Destined for war: China, America and the Thucydides trap
By Gideon Rachman
As Xi Jinping prepares to meet Donald Trump in Florida next week, his staff might do well to get hold of an advance copy of an important new book by Graham Allison on US-Chinese relations — which bears the doom-laden title Destined for War.
The Chinese dictator is already familiar with the work of Allison, a professor of government at Harvard.
In November 2013, I attended a meeting with Xi in the Great Hall of the People in Beijing, where he told a group of western visitors: “We must all work together to avoid Thucydides’ trap.”
The phrase, a reference to the ancient Greek historian’s observations about the war between Sparta and Athens in the fifth century BC, was coined by Allison to describe the dangers of a period in which an established great power is challenged by a rising power.
Allison, the author of a classic study of the Cuban missile crisis, calculates that in 12 out of 16 such cases, the rivalry has ended in open conflict.
This time, he argues, may be no different: “China and the United States are currently on a collision course for war.”
A project that Allison and his colleagues ran at Harvard examined multiple cases “in which a major nation’s rise has disrupted the position of a dominant state”, concluding that “the resulting structural stress makes a violent clash the rule not the exception”.
In his new book, only two of these historical examples are examined in substantial detail — the original clash between Athens and Sparta, and Anglo-German rivalry before the first world war.
Of the other 10 examples that Allison examines more briefly, some are intriguing as guides to the future, while others seem less convincing.
The closest analogy to the current situation may be Japan’s challenge to American and British dominance in the Pacific in the first half of the 20th century — a rivalry that did culminate in war. The role played by naval power in that contest, as well as the way in which economic rivalry slid into military conflict, are both reminiscent of the rise in US-Chinese tensions today.
But some of the other parallels raised by Allison seem to fit the Thucydides’s trap model less closely. It is not obvious that the cold war is best understood as a rivalry between a rising and established power.
------------------------------------------------------------------------
Continue the review of the book on China, America and the Thucydides trap, starting right after its final sentence about the cold war.

§ Dataset section:
------------------------------------------------------------------------
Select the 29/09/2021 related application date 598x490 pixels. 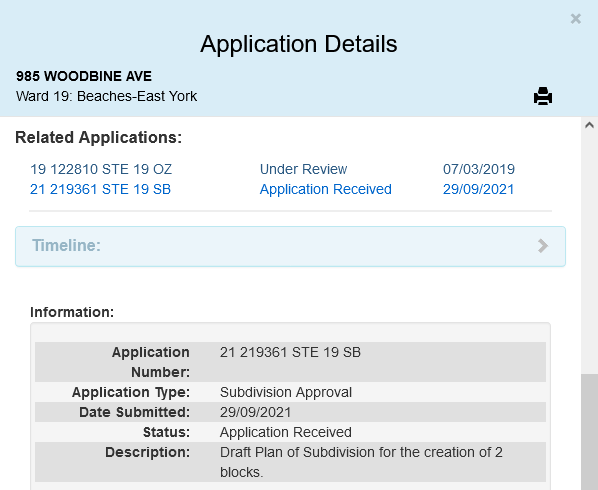pos(478,189)
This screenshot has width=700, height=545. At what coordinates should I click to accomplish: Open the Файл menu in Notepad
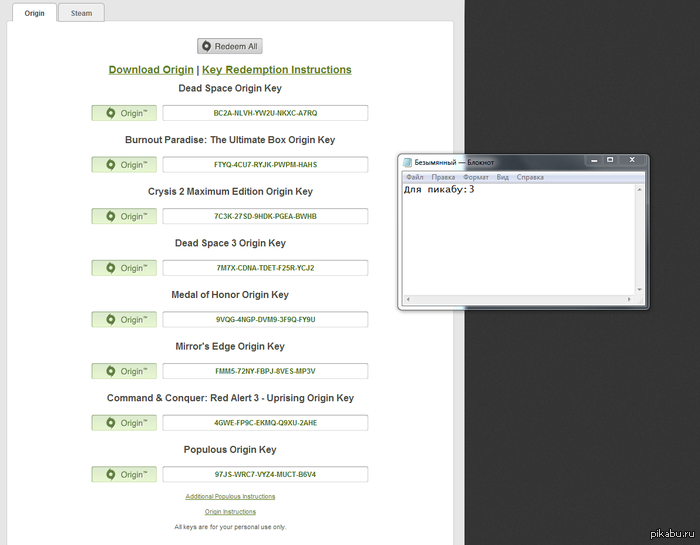pos(415,177)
------------------------------------------------------------------------
§ Written answer:
Rather, the US and the USSR both emerged as victors from the second world war, and established rival ideological systems and zones of influence in a bipolar system.
The cold war is also one of only two rivalries examined by Allison that took place after the invention of nuclear weapons.
The fact that neither of the nuclear age power-shifts (the other is listed as the rise of a unified Germany) ended in war raises the obvious question of whether these weapons have ended Thucydides’s trap, by making it unthinkably dangerous for a rising nation to go to war with an established power.
This is a question considered by Allison but one, inevitably, to which he cannot provide a conclusive answer.
Most scholars and soldiers who have looked closely at how a US-China war might actually break out have tended to argue that, in a nuclear age, neither side is likely to go to war deliberately.
But a limited clash, perhaps in the South China Sea, could easily escalate into something more serious.
In a brief preface written after the election of Donald Trump, Allison argues: “If Hollywood were to make a movie pitting China against the United States, central casting could not find two better leading actors than Xi Jinping and President Donald Trump. Each personifies his country’s deep aspirations of national greatness.”
Interestingly, both men “identify the nation ruled by the other as the principal obstacle to their dream”.
As the journalist and academic Howard French tells it in Everything Under the Heavens, China’s leader is essentially seeking to return his country to the position it has traditionally exercised in Asia — as the dominant regional power, to which other countries must defer or pay tribute.
“For the better part of two millennia, the norm for China, from its own perspective, was a natural dominion over everything under heaven,” writes French.
In practice, this meant “a vast and familiar swath of geography that consisted of nearby Central Asia, Southeast Asia and East Asia”.
A US guided-missile destroyer in the South China Sea in October 2016.
This traditional Chinese aspiration had to be shelved for almost two centuries.
From the mid-19th century, China was humbled by powerful outsiders — first Europeans and then Japanese.
After the Communist victory in 1949, the country went through a period of economic and cultural isolation and relative poverty.
By the late 1970s, when China reversed course and embraced capitalism and foreign investment, it had fallen far behind the “tiger economies” of east Asia.
In its catch-up phase, China pursued friendly relations with its capitalist neighbours — including Japan, its old wartime foe.
These Asian neighbours were important sources of expertise and foreign investment for a country that was desperate to make up for lost time.
But French, like many observers, sees a change of mood and tone in China’s relationship with the outside world since Xi came to power in 2012.
The primary target of Chinese muscle-flexing and ambition is not, in fact, the US — but Japan.
“As China’s self-regard has swollen, along with its newfound power, Japan has returned to the center of the Chinese gaze in the form of a bull’s-eye,” writes French.
Much Chinese resentment of Japan is focused on the Japanese invasion and occupation of the 1930s. But, as French makes clear, the roots of the resentment stretch deep into the 19th century.
In one of the most compelling sections of this fluent and interesting book, French shows the importance of Japan’s annexation of the Ryukyu Islands in 1879.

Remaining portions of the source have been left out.